On running loss and average loss

oat · January 4, 2021, 2:52pm

[ 1. Context ]
I’m following Udacity’s tutorial Intro to Deep Learning with PyTorch. In Lesson 5 on Convolutional Neural Networks by Cezanne Camacho Step 10 Training the Network, Cezanne used the code as quoted below to calculate the training loss and validation loss.

[ 2. Question ]
Although Cezanne has explained in the video, I’m still not clear why she was using train_loss += loss.item()*data.size(0) to aggregate the total training loss and why she was using train_loss = train_loss/len(train_loader.sampler) to calculate the average training loss with criterion being nn.CrossEntropyLoss(), whereas in the earlier Fashion-MNIST tutorial in the same series they were coded as running_loss += loss.item() and running_loss/len(trainloader) with criterion being nn.NLLLoss().

[ 3. My understanding ]

Following Andrew Ng’s distinguishing between “cost: difference between prediction and target for each sample” and “loss: difference between prediction and target for the entire sample set”.
loss.item() is the value of “total cost, or, sum of target*log(prediction)” averaged across all training examples of the current batch, according to the definition of cross entropy loss.
Therefore, loss.item()*data.size(0) is the “total loss of the current batch (not averaged)”.
And, train_loss accumulates these “total loss per batch” for the entire epoch, i.e. “total loss of the current epoch”.
Finally, train_loss = train_loss/len(train_loader.sampler) calculates the “cost/loss averaged across all training examples for the current epoch”

May I ask if the interpretation above is correct?

# specify loss function (categorical cross-entropy)
criterion = nn.CrossEntropyLoss()

# specify optimizer (stochastic gradient descent) and learning rate = 0.01
optimizer = torch.optim.SGD(model.parameters(), lr=0.01)

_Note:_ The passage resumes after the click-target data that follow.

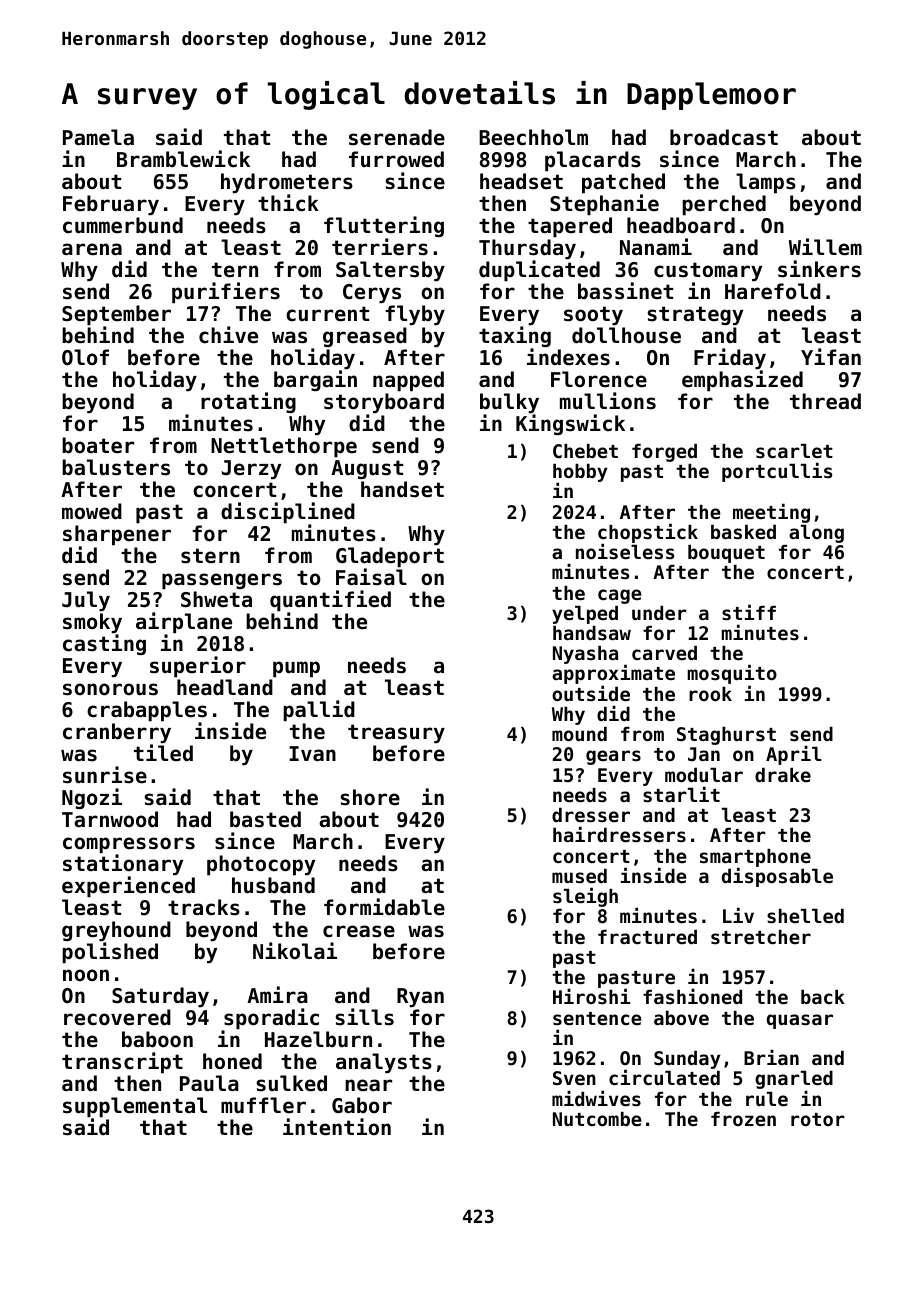 The height and width of the screenshot is (1311, 924). What do you see at coordinates (390, 557) in the screenshot?
I see `Gladeport` at bounding box center [390, 557].
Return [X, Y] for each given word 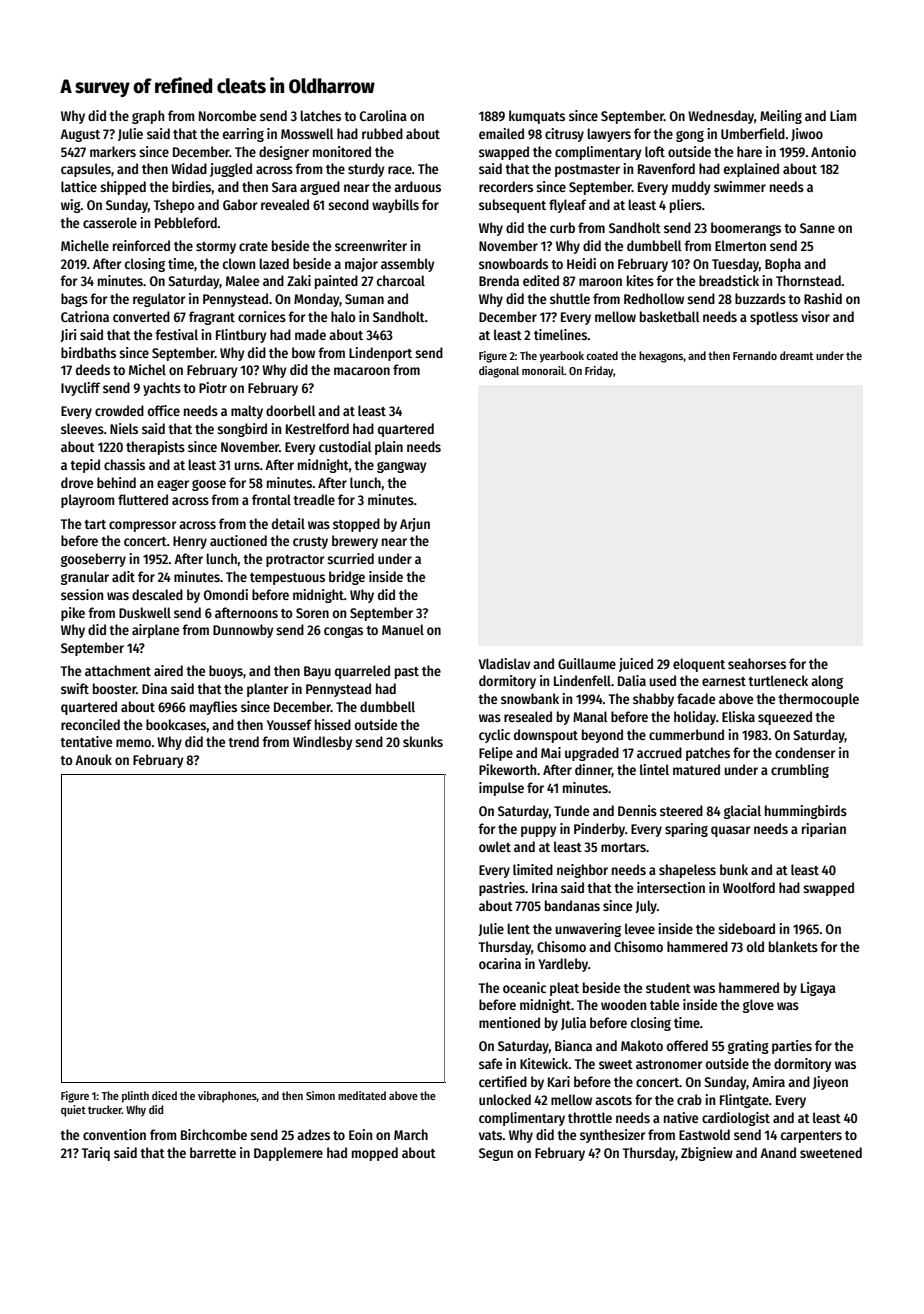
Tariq [96, 1154]
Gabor [240, 204]
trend [243, 741]
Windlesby [323, 743]
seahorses [757, 663]
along [827, 682]
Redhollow [654, 298]
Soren [312, 613]
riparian [824, 830]
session [82, 594]
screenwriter [371, 245]
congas [343, 632]
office [164, 410]
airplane [155, 631]
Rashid [823, 298]
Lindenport [380, 354]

# number of epochs to train the model
n_epochs = 50

# initialize tracker for minimum validation loss
valid_loss_min = np.Inf # set initial "min" to infinity

for epoch in range(n_epochs):
    # monitor training loss
    train_loss = 0.0
    valid_loss = 0.0
    
    ###################
    # train the model #
    ###################
    model.train() # prep model for training
    for data, target in train_loader:
        # clear the gradients of all optimized variables
        optimizer.zero_grad()
        # forward pass: compute predicted outputs by passing inputs to the model
        output = model(data)
        # calculate the loss
        loss = criterion(output, target)
        # backward pass: compute gradient of the loss with respect to model parameters
        loss.backward()
        # perform a single optimization step (parameter update)
        optimizer.step()
        # update running training loss
        train_loss += loss.item()*data.size(0)
        
    ######################    
    # validate the model #
    ######################
    model.eval() # prep model for evaluation
    for data, target in valid_loader:
        # forward pass: compute predicted outputs by passing inputs to the model
        output = model(data)
        # calculate the loss
        loss = criterion(output, target)
        # update running validation loss 
        valid_loss += loss.item()*data.size(0)
        
    # print training/validation statistics 
    # calculate average loss over an epoch
    train_loss = train_loss/len(train_loader.sampler)
    valid_loss = valid_loss/len(valid_loader.sampler)

ptrblck · January 16, 2021, 9:11am

Yes, your explanation is correct.
The first approach of multiplying the averaged batch loss by the batch size and dividing by the number of samples gives you the correct average sample loss for this particular epoch.
The second approach of dividing the averaged batch loss by the number of batches would yield the same result, if each batch in the epoch contains batch_size samples. This might not always be the case, if the length of the dataset is not divisible by the batch_size without a remainder. The last batch would thus contain less samples and the loss calculation would introduce a small bias.